● **Task requirements**
Format every line of the entries below as a numbered list, omitting any blank lines. Exclude the pictures from your answer.

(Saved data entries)
============================================================

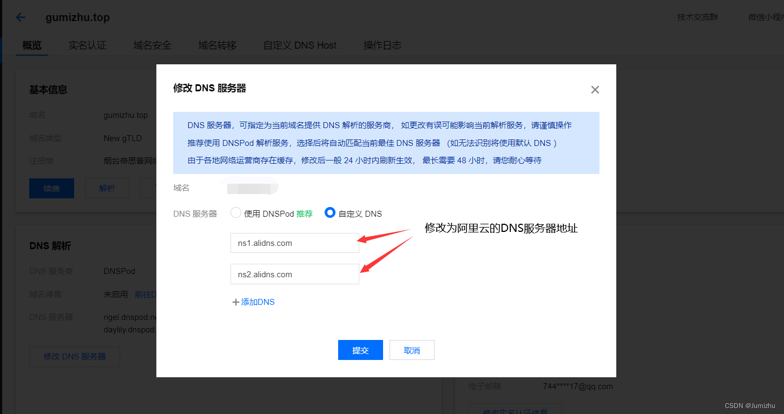
Task: Cancel the dialog with 取消
Action: [x=412, y=350]
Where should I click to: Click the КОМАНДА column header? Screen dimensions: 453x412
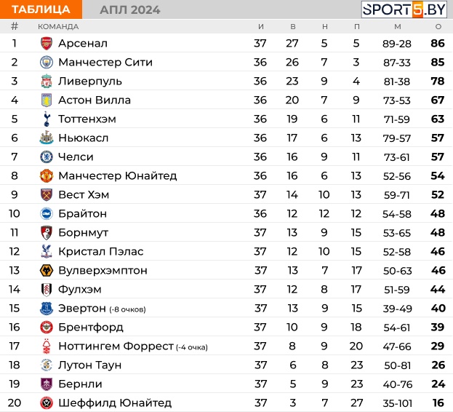[58, 27]
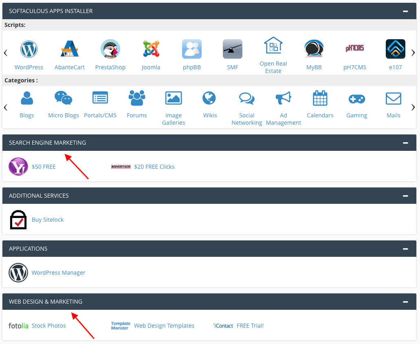Screen dimensions: 420x344
Task: Click the Buy Sitelock link
Action: tap(48, 220)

============================================================

● **Solution for this exercise**
1. Task: Cancel the dialog with 取消
2. Action: [x=412, y=350]
3. Where should I click to: Click the КОМАНДА column header? Screen dimensions: 453x412
4. [58, 27]
5. Screen dimensions: 420x344
6. Task: Click the Buy Sitelock link
7. Action: tap(48, 220)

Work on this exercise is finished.